• [Stored dataset items]:
= = = =
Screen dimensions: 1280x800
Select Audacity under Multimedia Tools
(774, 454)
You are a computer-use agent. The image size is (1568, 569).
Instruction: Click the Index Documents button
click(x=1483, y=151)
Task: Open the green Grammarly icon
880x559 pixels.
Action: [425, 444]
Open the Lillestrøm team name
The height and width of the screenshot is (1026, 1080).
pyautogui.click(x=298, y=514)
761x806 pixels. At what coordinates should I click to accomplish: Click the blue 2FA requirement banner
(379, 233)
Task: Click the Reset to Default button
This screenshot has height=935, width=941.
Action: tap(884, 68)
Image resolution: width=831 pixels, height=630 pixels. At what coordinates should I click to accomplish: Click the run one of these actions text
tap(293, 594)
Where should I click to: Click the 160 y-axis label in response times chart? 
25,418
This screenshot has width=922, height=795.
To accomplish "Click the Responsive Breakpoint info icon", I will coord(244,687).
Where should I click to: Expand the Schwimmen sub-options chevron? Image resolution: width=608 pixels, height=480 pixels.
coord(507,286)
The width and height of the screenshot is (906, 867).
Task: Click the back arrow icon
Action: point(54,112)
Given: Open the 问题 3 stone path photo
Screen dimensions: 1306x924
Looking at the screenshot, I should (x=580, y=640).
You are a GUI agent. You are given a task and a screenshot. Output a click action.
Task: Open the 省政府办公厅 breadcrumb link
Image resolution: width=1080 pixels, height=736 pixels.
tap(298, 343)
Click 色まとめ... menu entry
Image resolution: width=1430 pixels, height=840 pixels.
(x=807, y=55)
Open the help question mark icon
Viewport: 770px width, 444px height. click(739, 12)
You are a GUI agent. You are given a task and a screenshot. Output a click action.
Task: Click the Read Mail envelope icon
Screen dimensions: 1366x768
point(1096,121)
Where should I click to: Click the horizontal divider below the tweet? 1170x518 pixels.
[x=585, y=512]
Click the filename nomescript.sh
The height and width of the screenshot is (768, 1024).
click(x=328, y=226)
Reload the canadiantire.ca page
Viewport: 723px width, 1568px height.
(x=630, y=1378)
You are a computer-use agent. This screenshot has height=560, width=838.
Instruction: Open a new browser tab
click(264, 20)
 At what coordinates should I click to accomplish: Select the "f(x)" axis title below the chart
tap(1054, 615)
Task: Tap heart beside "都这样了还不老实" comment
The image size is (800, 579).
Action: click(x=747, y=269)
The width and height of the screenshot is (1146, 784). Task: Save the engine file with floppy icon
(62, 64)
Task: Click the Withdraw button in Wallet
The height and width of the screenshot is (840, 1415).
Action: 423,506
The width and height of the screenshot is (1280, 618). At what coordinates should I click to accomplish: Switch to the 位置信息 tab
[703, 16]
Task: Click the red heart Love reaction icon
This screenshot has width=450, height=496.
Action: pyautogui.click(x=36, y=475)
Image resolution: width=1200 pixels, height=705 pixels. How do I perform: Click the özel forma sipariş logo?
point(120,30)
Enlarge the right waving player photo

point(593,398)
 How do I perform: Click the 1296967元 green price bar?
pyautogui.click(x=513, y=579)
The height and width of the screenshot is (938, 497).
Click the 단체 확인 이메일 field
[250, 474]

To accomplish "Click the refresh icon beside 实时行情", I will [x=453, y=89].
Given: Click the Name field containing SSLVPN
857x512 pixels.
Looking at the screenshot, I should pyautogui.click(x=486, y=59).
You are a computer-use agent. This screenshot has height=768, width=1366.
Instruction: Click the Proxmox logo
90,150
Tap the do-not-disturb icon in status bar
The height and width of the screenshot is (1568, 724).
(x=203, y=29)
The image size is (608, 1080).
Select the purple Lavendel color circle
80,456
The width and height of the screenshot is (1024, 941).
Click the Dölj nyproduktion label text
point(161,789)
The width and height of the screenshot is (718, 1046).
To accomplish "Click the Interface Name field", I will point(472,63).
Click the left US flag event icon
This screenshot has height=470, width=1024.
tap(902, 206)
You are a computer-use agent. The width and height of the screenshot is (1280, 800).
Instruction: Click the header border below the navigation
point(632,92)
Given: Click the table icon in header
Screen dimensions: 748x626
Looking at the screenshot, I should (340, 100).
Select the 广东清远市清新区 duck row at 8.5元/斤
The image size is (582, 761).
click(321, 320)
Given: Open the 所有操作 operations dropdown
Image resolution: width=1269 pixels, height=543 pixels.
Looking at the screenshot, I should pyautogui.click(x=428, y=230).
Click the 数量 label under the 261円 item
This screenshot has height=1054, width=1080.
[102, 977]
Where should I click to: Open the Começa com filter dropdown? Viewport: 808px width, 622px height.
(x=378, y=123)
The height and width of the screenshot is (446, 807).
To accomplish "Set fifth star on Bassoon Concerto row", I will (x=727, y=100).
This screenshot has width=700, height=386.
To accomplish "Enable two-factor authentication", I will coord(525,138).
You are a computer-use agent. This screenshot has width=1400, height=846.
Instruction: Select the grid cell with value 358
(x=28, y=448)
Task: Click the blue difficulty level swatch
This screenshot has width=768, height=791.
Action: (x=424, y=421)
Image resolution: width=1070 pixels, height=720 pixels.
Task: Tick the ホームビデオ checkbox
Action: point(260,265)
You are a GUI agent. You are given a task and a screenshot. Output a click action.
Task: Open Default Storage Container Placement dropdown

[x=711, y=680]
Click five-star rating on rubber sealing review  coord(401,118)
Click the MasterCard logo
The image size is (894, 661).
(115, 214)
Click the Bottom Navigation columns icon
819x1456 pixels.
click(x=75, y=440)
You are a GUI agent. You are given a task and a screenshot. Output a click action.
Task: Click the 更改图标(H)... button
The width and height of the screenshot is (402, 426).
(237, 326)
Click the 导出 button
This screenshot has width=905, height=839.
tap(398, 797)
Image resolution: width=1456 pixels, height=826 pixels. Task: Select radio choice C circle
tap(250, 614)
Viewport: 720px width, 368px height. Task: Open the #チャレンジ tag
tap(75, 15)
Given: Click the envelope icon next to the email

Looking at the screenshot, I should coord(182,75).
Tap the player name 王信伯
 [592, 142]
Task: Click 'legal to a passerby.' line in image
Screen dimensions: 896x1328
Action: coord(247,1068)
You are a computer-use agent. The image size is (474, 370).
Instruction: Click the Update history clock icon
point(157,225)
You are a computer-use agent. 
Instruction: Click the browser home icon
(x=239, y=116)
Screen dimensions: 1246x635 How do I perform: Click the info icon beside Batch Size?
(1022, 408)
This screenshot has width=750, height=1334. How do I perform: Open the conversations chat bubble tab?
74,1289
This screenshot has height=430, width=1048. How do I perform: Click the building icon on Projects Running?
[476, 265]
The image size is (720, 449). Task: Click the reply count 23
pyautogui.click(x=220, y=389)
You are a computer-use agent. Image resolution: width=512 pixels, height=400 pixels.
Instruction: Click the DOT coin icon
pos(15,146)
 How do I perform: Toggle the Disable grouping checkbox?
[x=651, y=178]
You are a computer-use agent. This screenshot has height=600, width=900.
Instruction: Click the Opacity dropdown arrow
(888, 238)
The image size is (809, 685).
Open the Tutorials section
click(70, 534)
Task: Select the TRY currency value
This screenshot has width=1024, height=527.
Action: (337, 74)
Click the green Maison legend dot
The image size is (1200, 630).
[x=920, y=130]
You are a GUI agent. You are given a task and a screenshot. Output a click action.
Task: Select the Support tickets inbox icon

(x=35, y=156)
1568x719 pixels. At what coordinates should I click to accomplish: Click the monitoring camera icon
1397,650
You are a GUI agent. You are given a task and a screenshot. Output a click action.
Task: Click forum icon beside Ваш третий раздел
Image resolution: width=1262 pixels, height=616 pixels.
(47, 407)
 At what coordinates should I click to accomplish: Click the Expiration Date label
= = = =
• [Aim of the exercise]:
Retype the records above exactly as they appear.

• [Output below]:
Screen dimensions: 1280x800
Select Audacity under Multimedia Tools
(774, 454)
You are a computer-use agent. The image size is (1568, 569).
Instruction: Click the Index Documents button
click(x=1483, y=151)
Task: Open the green Grammarly icon
880x559 pixels.
Action: [425, 444]
Open the Lillestrøm team name
The height and width of the screenshot is (1026, 1080).
pyautogui.click(x=298, y=514)
761x806 pixels. At what coordinates should I click to accomplish: Click the blue 2FA requirement banner
(379, 233)
Task: Click the Reset to Default button
This screenshot has height=935, width=941.
Action: tap(884, 68)
Image resolution: width=831 pixels, height=630 pixels. At what coordinates should I click to accomplish: Click the run one of these actions text
tap(293, 594)
Where should I click to: Click the 160 y-axis label in response times chart? 
25,418
This screenshot has width=922, height=795.
To accomplish "Click the Responsive Breakpoint info icon", I will coord(244,687).
Where should I click to: Expand the Schwimmen sub-options chevron? Image resolution: width=608 pixels, height=480 pixels.
coord(507,286)
The width and height of the screenshot is (906, 867).
Task: Click the back arrow icon
Action: point(54,112)
Given: Open the 问题 3 stone path photo
Screen dimensions: 1306x924
Looking at the screenshot, I should (x=580, y=640).
You are a GUI agent. You are given a task and a screenshot. Output a click action.
Task: Open the 省政府办公厅 breadcrumb link
Image resolution: width=1080 pixels, height=736 pixels.
tap(298, 343)
Click 色まとめ... menu entry
Image resolution: width=1430 pixels, height=840 pixels.
(x=807, y=55)
Open the help question mark icon
Viewport: 770px width, 444px height. click(739, 12)
You are a GUI agent. You are given a task and a screenshot. Output a click action.
Task: Click the Read Mail envelope icon
Screen dimensions: 1366x768
point(1096,121)
Where should I click to: Click the horizontal divider below the tweet? 1170x518 pixels.
[x=585, y=512]
Click the filename nomescript.sh
The height and width of the screenshot is (768, 1024).
click(x=328, y=226)
Reload the canadiantire.ca page
Viewport: 723px width, 1568px height.
(x=630, y=1378)
You are a computer-use agent. This screenshot has height=560, width=838.
Instruction: Open a new browser tab
click(264, 20)
 At what coordinates should I click to accomplish: Select the "f(x)" axis title below the chart
tap(1054, 615)
Task: Tap heart beside "都这样了还不老实" comment
The image size is (800, 579).
Action: click(x=747, y=269)
The width and height of the screenshot is (1146, 784). Task: Save the engine file with floppy icon
(62, 64)
Task: Click the Withdraw button in Wallet
The height and width of the screenshot is (840, 1415).
Action: 423,506
The width and height of the screenshot is (1280, 618). At what coordinates should I click to accomplish: Switch to the 位置信息 tab
[703, 16]
Task: Click the red heart Love reaction icon
This screenshot has width=450, height=496.
Action: pyautogui.click(x=36, y=475)
Image resolution: width=1200 pixels, height=705 pixels. How do I perform: Click the özel forma sipariş logo?
point(120,30)
Enlarge the right waving player photo

point(593,398)
 How do I perform: Click the 1296967元 green price bar?
pyautogui.click(x=513, y=579)
The height and width of the screenshot is (938, 497).
Click the 단체 확인 이메일 field
[250, 474]

To accomplish "Click the refresh icon beside 实时行情", I will [x=453, y=89].
Given: Click the Name field containing SSLVPN
857x512 pixels.
Looking at the screenshot, I should pyautogui.click(x=486, y=59).
You are a computer-use agent. This screenshot has height=768, width=1366.
Instruction: Click the Proxmox logo
90,150
Tap the do-not-disturb icon in status bar
The height and width of the screenshot is (1568, 724).
(x=203, y=29)
The image size is (608, 1080).
Select the purple Lavendel color circle
80,456
The width and height of the screenshot is (1024, 941).
Click the Dölj nyproduktion label text
point(161,789)
The width and height of the screenshot is (718, 1046).
To accomplish "Click the Interface Name field", I will point(472,63).
Click the left US flag event icon
This screenshot has height=470, width=1024.
tap(902, 206)
You are a computer-use agent. The width and height of the screenshot is (1280, 800).
Instruction: Click the header border below the navigation
point(632,92)
Given: Click the table icon in header
Screen dimensions: 748x626
Looking at the screenshot, I should (340, 100).
Select the 广东清远市清新区 duck row at 8.5元/斤
The image size is (582, 761).
click(321, 320)
Given: Open the 所有操作 operations dropdown
Image resolution: width=1269 pixels, height=543 pixels.
Looking at the screenshot, I should pyautogui.click(x=428, y=230).
Click the 数量 label under the 261円 item
This screenshot has height=1054, width=1080.
[102, 977]
Where should I click to: Open the Começa com filter dropdown? Viewport: 808px width, 622px height.
(x=378, y=123)
The height and width of the screenshot is (446, 807).
To accomplish "Set fifth star on Bassoon Concerto row", I will (x=727, y=100).
This screenshot has width=700, height=386.
To accomplish "Enable two-factor authentication", I will coord(525,138).
You are a computer-use agent. This screenshot has width=1400, height=846.
Instruction: Select the grid cell with value 358
(x=28, y=448)
Task: Click the blue difficulty level swatch
This screenshot has width=768, height=791.
Action: (x=424, y=421)
Image resolution: width=1070 pixels, height=720 pixels.
Task: Tick the ホームビデオ checkbox
Action: point(260,265)
You are a GUI agent. You are given a task and a screenshot. Output a click action.
Task: Open Default Storage Container Placement dropdown

[x=711, y=680]
Click five-star rating on rubber sealing review  coord(401,118)
Click the MasterCard logo
The image size is (894, 661).
(115, 214)
Click the Bottom Navigation columns icon
819x1456 pixels.
click(x=75, y=440)
You are a GUI agent. You are given a task and a screenshot. Output a click action.
Task: Click the 更改图标(H)... button
The width and height of the screenshot is (402, 426).
(237, 326)
Click the 导出 button
This screenshot has width=905, height=839.
tap(398, 797)
Image resolution: width=1456 pixels, height=826 pixels. Task: Select radio choice C circle
tap(250, 614)
Viewport: 720px width, 368px height. Task: Open the #チャレンジ tag
tap(75, 15)
Given: Click the envelope icon next to the email

Looking at the screenshot, I should coord(182,75).
Tap the player name 王信伯
 [592, 142]
Task: Click 'legal to a passerby.' line in image
Screen dimensions: 896x1328
Action: coord(247,1068)
You are a computer-use agent. The image size is (474, 370).
Instruction: Click the Update history clock icon
point(157,225)
You are a computer-use agent. 
Instruction: Click the browser home icon
(x=239, y=116)
Screen dimensions: 1246x635 How do I perform: Click the info icon beside Batch Size?
(1022, 408)
This screenshot has width=750, height=1334. How do I perform: Open the conversations chat bubble tab?
74,1289
This screenshot has height=430, width=1048. How do I perform: Click the building icon on Projects Running?
[476, 265]
The image size is (720, 449). Task: Click the reply count 23
pyautogui.click(x=220, y=389)
You are a computer-use agent. Image resolution: width=512 pixels, height=400 pixels.
Instruction: Click the DOT coin icon
pos(15,146)
 How do I perform: Toggle the Disable grouping checkbox?
[x=651, y=178]
You are a computer-use agent. This screenshot has height=600, width=900.
Instruction: Click the Opacity dropdown arrow
(888, 238)
The image size is (809, 685).
Open the Tutorials section
click(70, 534)
Task: Select the TRY currency value
This screenshot has width=1024, height=527.
Action: (337, 74)
Click the green Maison legend dot
The image size is (1200, 630).
[x=920, y=130]
You are a GUI agent. You are given a task and a screenshot. Output a click action.
Task: Select the Support tickets inbox icon

(x=35, y=156)
1568x719 pixels. At what coordinates should I click to accomplish: Click the monitoring camera icon
1397,650
You are a GUI agent. You are given a task and a screenshot. Output a click action.
Task: Click forum icon beside Ваш третий раздел
Image resolution: width=1262 pixels, height=616 pixels.
(47, 407)
 At what coordinates should I click to accomplish: Click the Expiration Date label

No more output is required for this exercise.